--- START OF RECORDS FOR THIS EXERCISE ---

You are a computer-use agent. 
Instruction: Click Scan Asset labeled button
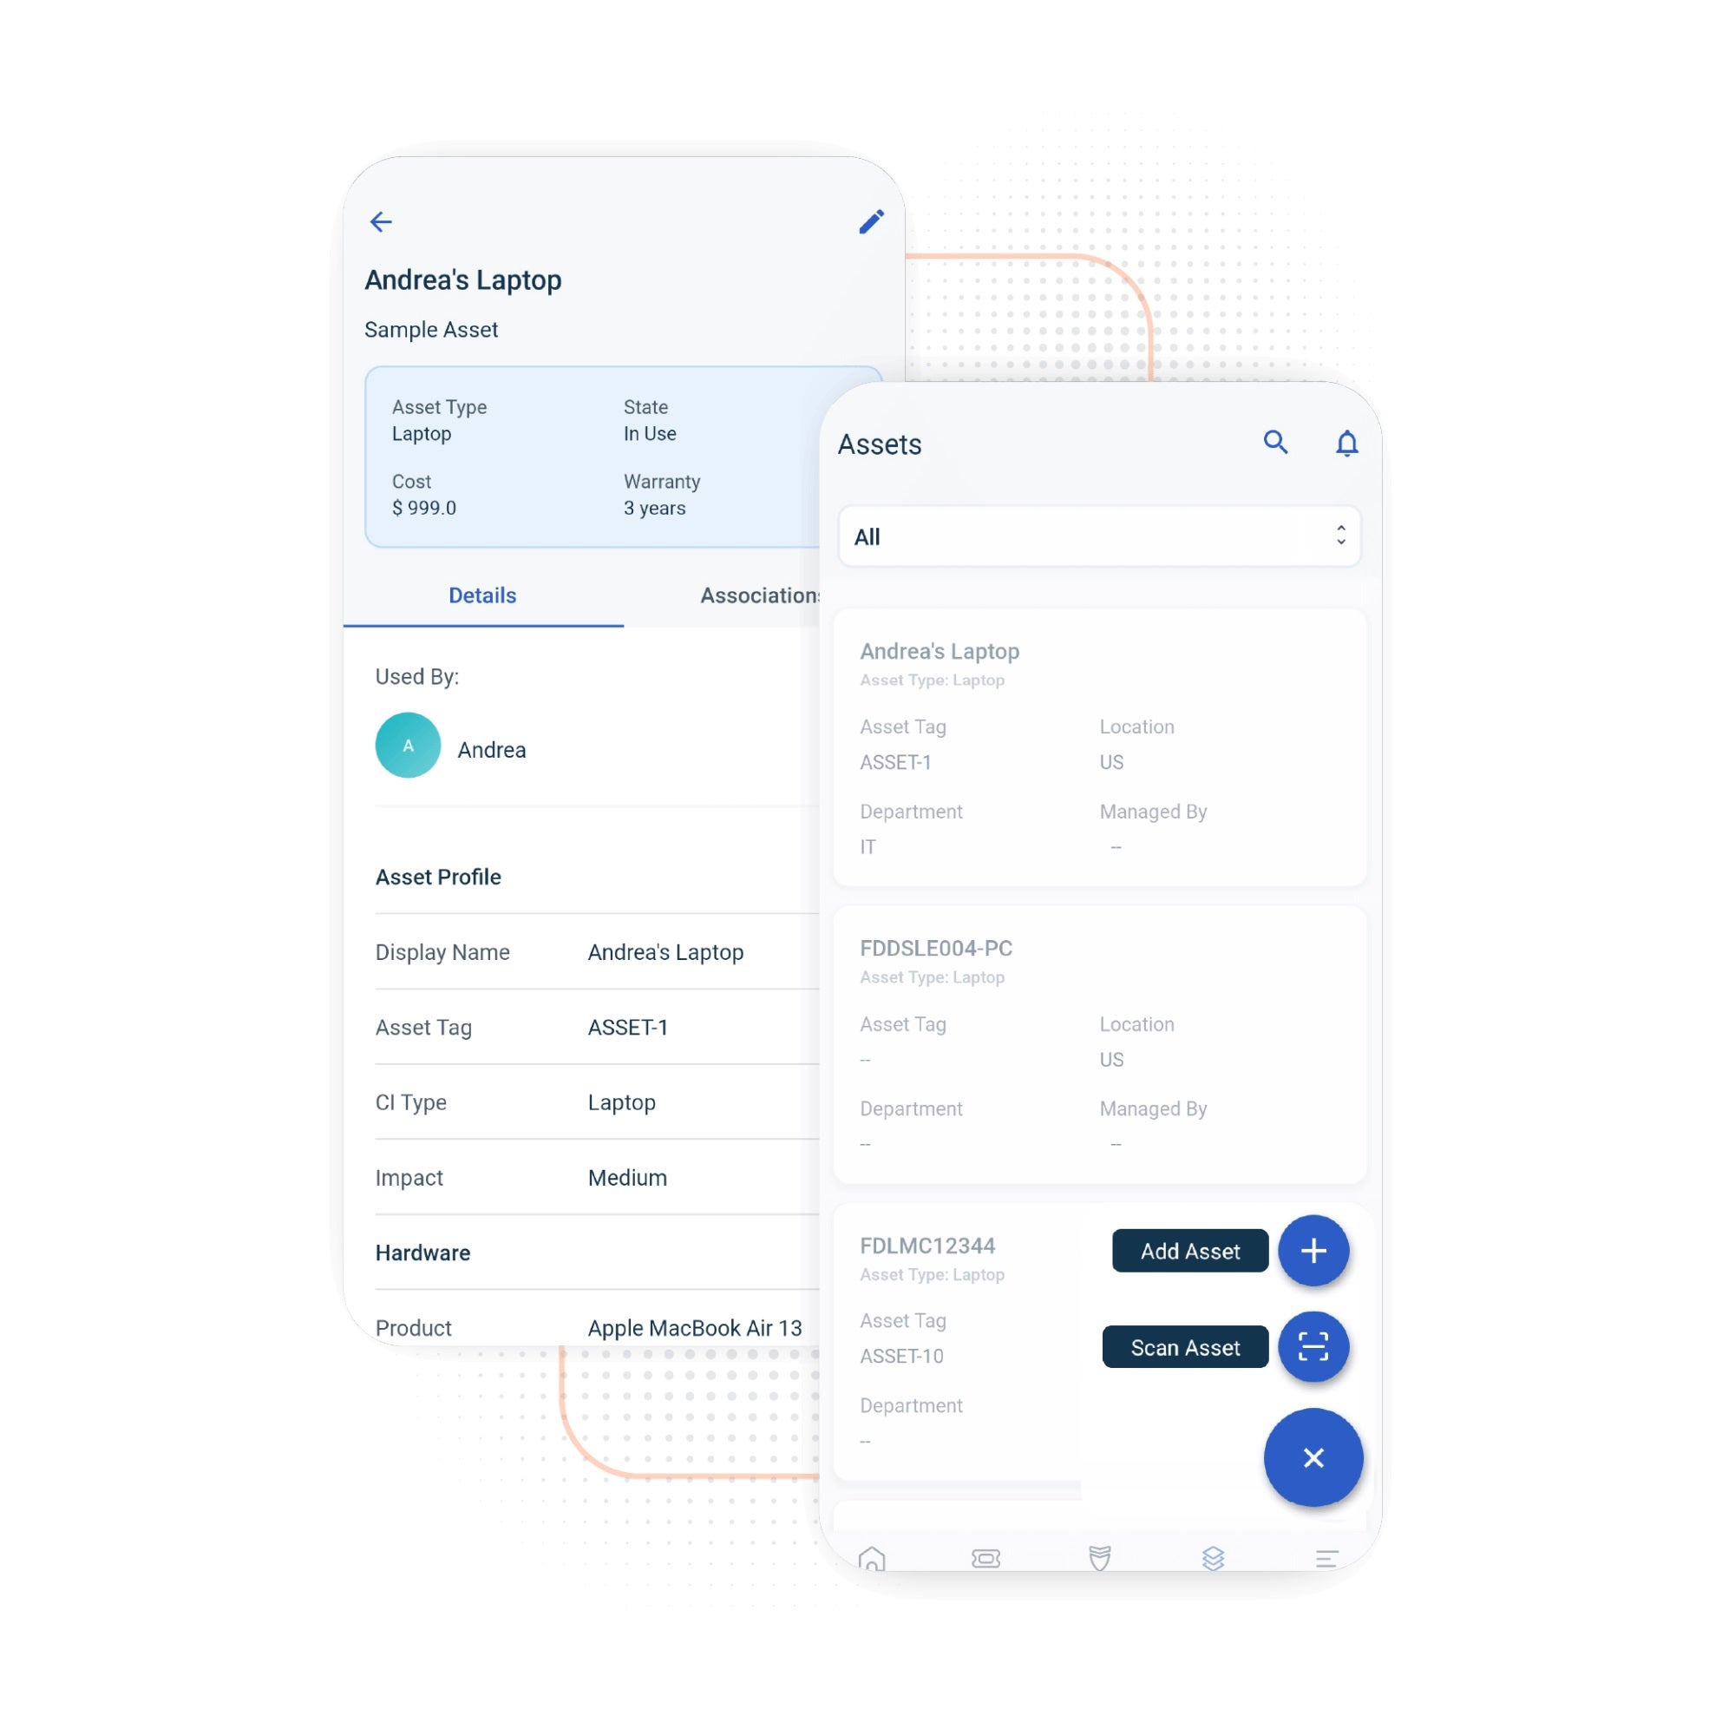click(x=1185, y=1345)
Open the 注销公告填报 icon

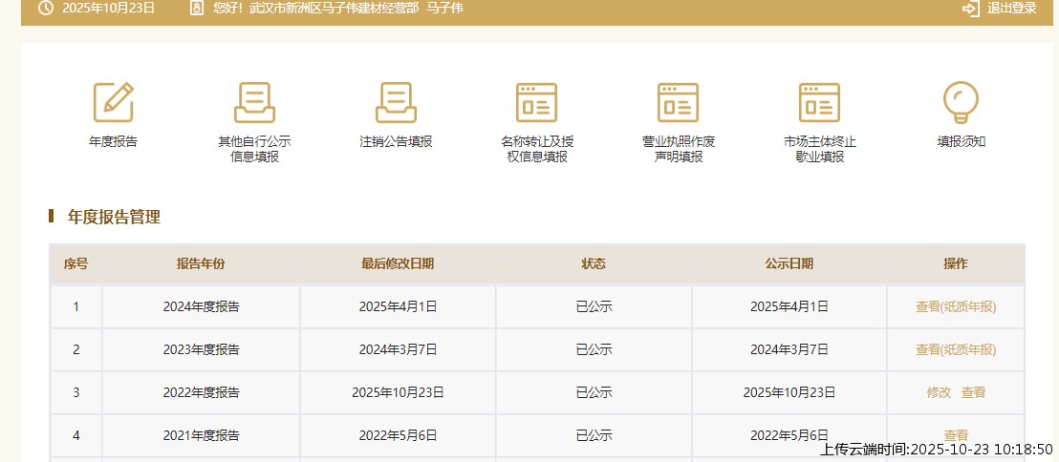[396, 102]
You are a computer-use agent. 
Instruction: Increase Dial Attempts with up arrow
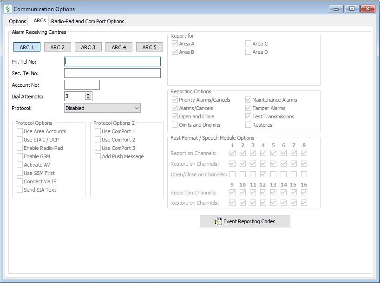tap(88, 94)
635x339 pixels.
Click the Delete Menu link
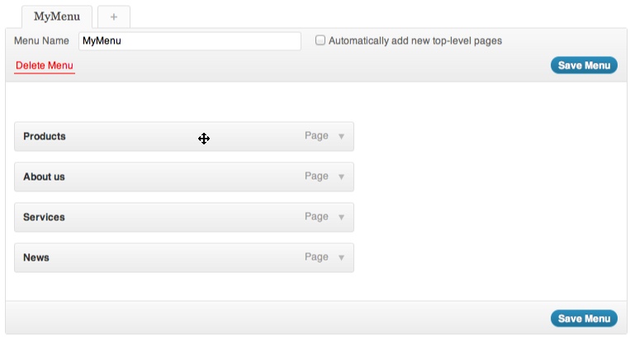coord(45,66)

--- END OF RECORDS FOR THIS EXERCISE ---
--- START OF RECORDS FOR THIS EXERCISE ---

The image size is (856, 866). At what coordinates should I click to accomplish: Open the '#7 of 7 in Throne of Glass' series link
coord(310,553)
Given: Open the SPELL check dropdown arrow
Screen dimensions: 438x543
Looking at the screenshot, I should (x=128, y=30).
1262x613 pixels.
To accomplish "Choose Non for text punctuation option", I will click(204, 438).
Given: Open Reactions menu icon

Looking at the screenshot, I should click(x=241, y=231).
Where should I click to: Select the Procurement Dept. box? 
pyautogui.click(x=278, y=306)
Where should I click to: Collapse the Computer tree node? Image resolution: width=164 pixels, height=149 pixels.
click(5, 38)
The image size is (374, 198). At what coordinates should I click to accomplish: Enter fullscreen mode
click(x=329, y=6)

--- END OF RECORDS FOR THIS EXERCISE ---
--- START OF RECORDS FOR THIS EXERCISE ---

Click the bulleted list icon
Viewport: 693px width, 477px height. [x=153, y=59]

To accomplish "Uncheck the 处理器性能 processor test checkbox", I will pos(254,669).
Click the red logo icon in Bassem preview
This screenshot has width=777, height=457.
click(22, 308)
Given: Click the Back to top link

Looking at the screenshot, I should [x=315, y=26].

--- END OF RECORDS FOR THIS EXERCISE ---

YOUR INSTRUCTIONS
Rewrite the part that opens with the line containing "Given: Open Reactions menu icon" and closes with the line containing "click(x=329, y=6)", swapping "Collapse" for "Expand" and leaving everything else in those lines untouched.

REPLY
Given: Open Reactions menu icon

Looking at the screenshot, I should click(x=241, y=231).
Where should I click to: Select the Procurement Dept. box? 
pyautogui.click(x=278, y=306)
Where should I click to: Expand the Computer tree node? Image resolution: width=164 pixels, height=149 pixels.
click(5, 38)
The image size is (374, 198). At what coordinates should I click to accomplish: Enter fullscreen mode
click(x=329, y=6)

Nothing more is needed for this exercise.